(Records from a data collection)
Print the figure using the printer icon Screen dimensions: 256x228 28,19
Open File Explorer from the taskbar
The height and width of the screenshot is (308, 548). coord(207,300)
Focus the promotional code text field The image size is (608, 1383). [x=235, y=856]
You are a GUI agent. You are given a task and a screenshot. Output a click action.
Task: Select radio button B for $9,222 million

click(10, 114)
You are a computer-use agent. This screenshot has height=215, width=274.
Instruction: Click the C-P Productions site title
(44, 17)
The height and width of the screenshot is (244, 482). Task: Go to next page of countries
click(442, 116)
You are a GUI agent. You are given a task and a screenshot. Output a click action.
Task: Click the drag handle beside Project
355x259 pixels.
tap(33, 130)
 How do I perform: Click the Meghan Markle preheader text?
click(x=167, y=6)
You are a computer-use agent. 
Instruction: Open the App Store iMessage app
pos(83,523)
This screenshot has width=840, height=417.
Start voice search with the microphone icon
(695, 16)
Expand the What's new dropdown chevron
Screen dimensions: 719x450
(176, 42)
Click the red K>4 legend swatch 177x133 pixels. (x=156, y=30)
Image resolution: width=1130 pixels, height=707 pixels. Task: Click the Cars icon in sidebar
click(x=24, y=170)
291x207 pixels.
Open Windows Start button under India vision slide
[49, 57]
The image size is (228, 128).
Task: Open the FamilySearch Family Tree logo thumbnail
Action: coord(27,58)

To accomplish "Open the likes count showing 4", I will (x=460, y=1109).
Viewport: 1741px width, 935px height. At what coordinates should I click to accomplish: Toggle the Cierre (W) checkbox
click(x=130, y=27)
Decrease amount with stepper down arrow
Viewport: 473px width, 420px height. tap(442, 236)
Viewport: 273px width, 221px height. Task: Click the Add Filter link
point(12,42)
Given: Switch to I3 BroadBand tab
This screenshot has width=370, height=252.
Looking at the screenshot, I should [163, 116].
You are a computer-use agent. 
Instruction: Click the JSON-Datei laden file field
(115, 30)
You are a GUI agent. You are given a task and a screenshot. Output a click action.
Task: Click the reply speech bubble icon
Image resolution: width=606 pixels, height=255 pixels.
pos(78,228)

**How to complete this task**
Your answer should contain every entry, transcribed exactly.

**Exercise solution**
Print the figure using the printer icon Screen dimensions: 256x228 28,19
Open File Explorer from the taskbar
The height and width of the screenshot is (308, 548). coord(207,300)
Focus the promotional code text field The image size is (608, 1383). [x=235, y=856]
You are a GUI agent. You are given a task and a screenshot. Output a click action.
Task: Select radio button B for $9,222 million

click(10, 114)
You are a computer-use agent. This screenshot has height=215, width=274.
Instruction: Click the C-P Productions site title
(44, 17)
The height and width of the screenshot is (244, 482). Task: Go to next page of countries
click(442, 116)
You are a GUI agent. You are given a task and a screenshot. Output a click action.
Task: Click the drag handle beside Project
355x259 pixels.
tap(33, 130)
 How do I perform: Click the Meghan Markle preheader text?
click(x=167, y=6)
You are a computer-use agent. 
Instruction: Open the App Store iMessage app
pos(83,523)
This screenshot has width=840, height=417.
Start voice search with the microphone icon
(695, 16)
Expand the What's new dropdown chevron
Screen dimensions: 719x450
(176, 42)
Click the red K>4 legend swatch 177x133 pixels. (x=156, y=30)
Image resolution: width=1130 pixels, height=707 pixels. Task: Click the Cars icon in sidebar
click(x=24, y=170)
291x207 pixels.
Open Windows Start button under India vision slide
[49, 57]
The image size is (228, 128).
Task: Open the FamilySearch Family Tree logo thumbnail
Action: coord(27,58)

To accomplish "Open the likes count showing 4", I will (x=460, y=1109).
Viewport: 1741px width, 935px height. At what coordinates should I click to accomplish: Toggle the Cierre (W) checkbox
click(x=130, y=27)
Decrease amount with stepper down arrow
Viewport: 473px width, 420px height. tap(442, 236)
Viewport: 273px width, 221px height. Task: Click the Add Filter link
point(12,42)
Given: Switch to I3 BroadBand tab
This screenshot has width=370, height=252.
Looking at the screenshot, I should [163, 116].
You are a computer-use agent. 
Instruction: Click the JSON-Datei laden file field
(115, 30)
You are a GUI agent. You are given a task and a screenshot. Output a click action.
Task: Click the reply speech bubble icon
Image resolution: width=606 pixels, height=255 pixels.
pos(78,228)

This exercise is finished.